We use Drizzle ORM for schema definition:

```typescript
// v1/shared/db/schema.ts
export const bindings = sqliteTable('bindings', {
  id: text('id').primaryKey(),
  spaceId: text('space_id').notNull().references(() => spaces.id),
  slug: text('slug'),
  name: text('name').notNull(),
  currentVersion: integer('current_version').default(0),
  createdAt: integer('created_at').notNull(),
  updatedAt: integer('updated_at').notNull(),
})
```

But migrations are generated as SQL files and reviewed before application:

```bash
# Generate migration SQL
npx drizzle-kit generate

# Review the generated SQL
cat drizzle/0008_add_invitations.sql

# Apply to production
npx wrangler d1 migrations apply bindly-db --remote
```

The review step matters. We've caught Drizzle generating unexpected destructive SQL when column names were similar. Seeing the SQL before running it takes ten seconds and has saved us from at least one bad migration.

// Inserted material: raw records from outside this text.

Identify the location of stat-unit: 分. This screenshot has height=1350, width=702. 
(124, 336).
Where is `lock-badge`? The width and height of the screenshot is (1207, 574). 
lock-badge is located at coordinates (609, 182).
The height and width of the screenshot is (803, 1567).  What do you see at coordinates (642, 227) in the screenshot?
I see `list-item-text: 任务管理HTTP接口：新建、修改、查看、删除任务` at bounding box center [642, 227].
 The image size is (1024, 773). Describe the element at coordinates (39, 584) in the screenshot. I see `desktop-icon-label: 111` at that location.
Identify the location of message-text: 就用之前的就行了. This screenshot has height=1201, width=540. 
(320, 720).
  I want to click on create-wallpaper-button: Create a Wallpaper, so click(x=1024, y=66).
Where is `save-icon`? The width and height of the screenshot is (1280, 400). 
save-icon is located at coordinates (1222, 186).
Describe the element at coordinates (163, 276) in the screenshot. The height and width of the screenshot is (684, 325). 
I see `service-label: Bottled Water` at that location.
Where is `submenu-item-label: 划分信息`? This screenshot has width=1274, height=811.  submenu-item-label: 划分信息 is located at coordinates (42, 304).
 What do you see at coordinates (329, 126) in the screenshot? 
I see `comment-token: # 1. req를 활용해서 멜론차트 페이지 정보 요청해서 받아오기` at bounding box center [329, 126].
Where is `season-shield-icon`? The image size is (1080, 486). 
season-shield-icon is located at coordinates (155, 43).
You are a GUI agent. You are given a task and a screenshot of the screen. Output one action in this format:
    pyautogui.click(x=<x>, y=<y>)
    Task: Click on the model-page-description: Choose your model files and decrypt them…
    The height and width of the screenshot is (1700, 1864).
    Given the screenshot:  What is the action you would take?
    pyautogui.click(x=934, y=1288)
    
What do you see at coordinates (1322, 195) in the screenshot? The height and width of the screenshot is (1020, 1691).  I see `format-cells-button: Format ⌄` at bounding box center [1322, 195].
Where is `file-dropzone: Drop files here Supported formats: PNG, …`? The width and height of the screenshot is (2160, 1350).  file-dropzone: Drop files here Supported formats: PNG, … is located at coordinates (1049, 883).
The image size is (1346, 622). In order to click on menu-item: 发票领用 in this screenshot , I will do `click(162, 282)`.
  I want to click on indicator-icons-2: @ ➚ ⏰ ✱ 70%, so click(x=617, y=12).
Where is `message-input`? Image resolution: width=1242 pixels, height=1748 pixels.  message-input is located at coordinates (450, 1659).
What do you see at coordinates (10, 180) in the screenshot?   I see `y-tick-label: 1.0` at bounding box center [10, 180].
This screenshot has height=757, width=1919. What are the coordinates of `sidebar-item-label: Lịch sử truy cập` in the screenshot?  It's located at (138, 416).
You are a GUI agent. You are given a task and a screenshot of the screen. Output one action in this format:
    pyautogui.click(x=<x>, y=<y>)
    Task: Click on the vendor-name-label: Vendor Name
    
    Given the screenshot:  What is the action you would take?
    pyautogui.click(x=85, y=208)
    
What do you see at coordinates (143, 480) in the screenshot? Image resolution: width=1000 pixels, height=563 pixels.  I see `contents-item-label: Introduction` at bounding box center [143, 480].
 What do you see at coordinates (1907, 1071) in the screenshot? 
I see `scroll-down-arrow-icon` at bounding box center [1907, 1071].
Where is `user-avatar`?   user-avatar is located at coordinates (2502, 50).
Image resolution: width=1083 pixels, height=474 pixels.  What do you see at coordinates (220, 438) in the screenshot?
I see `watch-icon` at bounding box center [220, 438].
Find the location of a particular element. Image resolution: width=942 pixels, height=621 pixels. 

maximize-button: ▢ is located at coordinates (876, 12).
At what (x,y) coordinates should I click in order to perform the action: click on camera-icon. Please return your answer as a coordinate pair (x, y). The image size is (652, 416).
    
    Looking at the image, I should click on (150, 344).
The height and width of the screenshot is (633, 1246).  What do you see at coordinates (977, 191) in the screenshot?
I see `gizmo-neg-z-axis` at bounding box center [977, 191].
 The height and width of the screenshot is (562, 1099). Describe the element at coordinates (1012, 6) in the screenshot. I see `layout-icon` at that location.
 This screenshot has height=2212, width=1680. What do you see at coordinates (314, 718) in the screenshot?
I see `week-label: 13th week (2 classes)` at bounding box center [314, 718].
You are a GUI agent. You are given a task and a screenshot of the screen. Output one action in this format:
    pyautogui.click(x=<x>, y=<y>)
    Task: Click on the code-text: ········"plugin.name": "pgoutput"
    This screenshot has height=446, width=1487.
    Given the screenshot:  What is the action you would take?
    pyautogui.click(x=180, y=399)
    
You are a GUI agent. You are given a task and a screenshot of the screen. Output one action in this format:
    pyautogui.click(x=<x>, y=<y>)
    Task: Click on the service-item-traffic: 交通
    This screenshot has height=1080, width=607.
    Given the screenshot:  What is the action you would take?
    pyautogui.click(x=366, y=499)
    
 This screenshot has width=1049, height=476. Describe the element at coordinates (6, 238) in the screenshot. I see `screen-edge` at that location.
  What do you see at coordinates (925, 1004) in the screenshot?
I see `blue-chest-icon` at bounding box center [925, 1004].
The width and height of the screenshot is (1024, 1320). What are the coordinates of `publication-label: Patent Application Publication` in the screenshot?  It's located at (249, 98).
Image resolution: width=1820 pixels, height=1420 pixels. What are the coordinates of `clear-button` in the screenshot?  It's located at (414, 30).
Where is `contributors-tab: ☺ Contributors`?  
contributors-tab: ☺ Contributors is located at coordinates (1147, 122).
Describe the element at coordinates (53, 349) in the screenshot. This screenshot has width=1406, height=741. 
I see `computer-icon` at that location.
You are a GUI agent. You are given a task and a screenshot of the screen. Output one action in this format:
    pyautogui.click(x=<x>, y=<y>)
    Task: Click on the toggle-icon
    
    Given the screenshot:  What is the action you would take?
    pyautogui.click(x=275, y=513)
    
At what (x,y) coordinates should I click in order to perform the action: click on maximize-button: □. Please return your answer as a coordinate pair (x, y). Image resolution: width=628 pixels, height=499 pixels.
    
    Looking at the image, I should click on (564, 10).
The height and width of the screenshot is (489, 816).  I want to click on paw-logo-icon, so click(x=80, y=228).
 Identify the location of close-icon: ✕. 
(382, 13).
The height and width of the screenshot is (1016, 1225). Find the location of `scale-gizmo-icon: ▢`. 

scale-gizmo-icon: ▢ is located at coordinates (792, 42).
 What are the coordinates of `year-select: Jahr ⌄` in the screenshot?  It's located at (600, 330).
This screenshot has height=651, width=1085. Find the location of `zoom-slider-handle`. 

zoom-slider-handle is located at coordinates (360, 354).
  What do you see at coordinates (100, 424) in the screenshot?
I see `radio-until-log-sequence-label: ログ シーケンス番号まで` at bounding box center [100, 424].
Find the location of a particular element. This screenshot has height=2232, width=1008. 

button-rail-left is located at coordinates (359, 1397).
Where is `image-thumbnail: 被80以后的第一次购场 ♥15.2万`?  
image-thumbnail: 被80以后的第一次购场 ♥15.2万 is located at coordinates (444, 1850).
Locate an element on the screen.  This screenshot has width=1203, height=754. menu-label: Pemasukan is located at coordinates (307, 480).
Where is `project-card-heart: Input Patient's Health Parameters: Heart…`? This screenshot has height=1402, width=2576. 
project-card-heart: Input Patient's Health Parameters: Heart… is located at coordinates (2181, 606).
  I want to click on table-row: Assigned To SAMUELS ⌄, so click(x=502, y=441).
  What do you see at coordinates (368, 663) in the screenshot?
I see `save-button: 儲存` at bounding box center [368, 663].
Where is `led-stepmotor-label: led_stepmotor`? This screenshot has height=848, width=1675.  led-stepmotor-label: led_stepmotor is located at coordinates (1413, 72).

## Migration discipline: additive-only in production

| Operation | Safety |
| --------- | ------ |
| `ADD COLUMN` with `DEFAULT` or nullable | Safe |
| `CREATE TABLE` | Safe |
| `CREATE INDEX` | Safe |
| `DROP COLUMN` | Unsafe without deploy planning |
| `ALTER COLUMN` type changes | Never (SQLite doesn't support them anyway) |

The deploy order:

1. Run D1 migration (add new column/table)
2. Deploy Worker (code that uses the new column/table)
3. Later, separate migration: remove old column if needed

This means the Worker never tries to use a column that doesn't exist, and old columns are only dropped after we're certain nothing references them.

## What SQLite constraints mean for Bindly

| Constraint | Impact | Our approach |
| ---------- | ------ | ------------ |
| No `ALTER COLUMN` | Can't change column type | Design types correctly upfront |
| `INTEGER` is flexible | Stores any integer size | Used for booleans (0/1), timestamps, counts |
| No `BOOLEAN` type | Use INTEGER 0/1 | `is_public`, `is_verified`, `is_expired` |
| No `ARRAY` type | Use JSON strings | `key_points TEXT` stores `'["point1","point2"]'` |
| Single writer | No concurrent writes | Atomic increments, batch reads |
| `ON DELETE CASCADE` | Supported | Used for space → bindings → versions |

JSON storage for arrays (`key_points`, `entities`, `permissions`) is parsed in application code:

```typescript
const keyPoints = JSON.parse(row.key_points ?? '[]') as string[]
```

Not elegant, but reliable. SQLite's `json_extract()` can query JSON columns if needed — we've used it for permission checks on space API keys without having to deserialize in application code.